Today, Alibaba will finish taking orders for a $13.4 billion secondary listing on the Stock Exchange of Hong Kong. The Chinese company is closing the books early due to strong demand, it says. The plan is for Alibaba shares to trade in Hong Kong from November 26th.

The Hong Kong float comes five years after the e-commerce company’s debut on the New York Stock Exchange. Though it is not Alibaba’s public markets debut, the transaction is getting attention as a test of the Special Administrative Region’s continued appeal as a financial centre amidst months of civil unrest. It also gives us occasion to look at how far the company has come from an IP perspective since 2014.

The most immediate observation is that Alibaba is much more of a technology company than it was five years ago.
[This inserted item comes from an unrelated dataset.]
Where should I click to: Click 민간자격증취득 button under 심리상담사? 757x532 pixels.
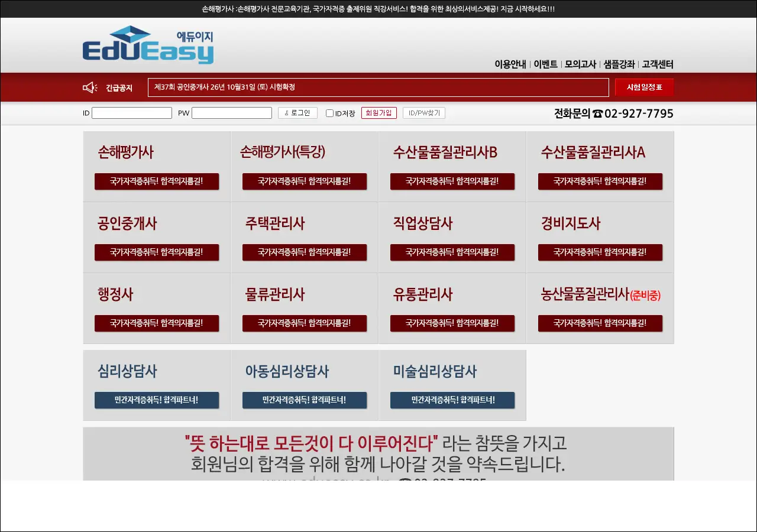(x=157, y=400)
In its IPO prospectus, the company told investors that it owned just 512 issued patents globally (323 of those in China), and had less than two thousand published applications in the pipeline.

Since then, according to its Hong Kong prospectus, Alibaba has doubled its portfolio of active patents four times over. The company told potential investors that its key proprietary technologies are around: “technology infrastructure, distributed cloud architecture, big data analytics, AI, IoT, communications, fulfillment and logistics systems, middleware and security”.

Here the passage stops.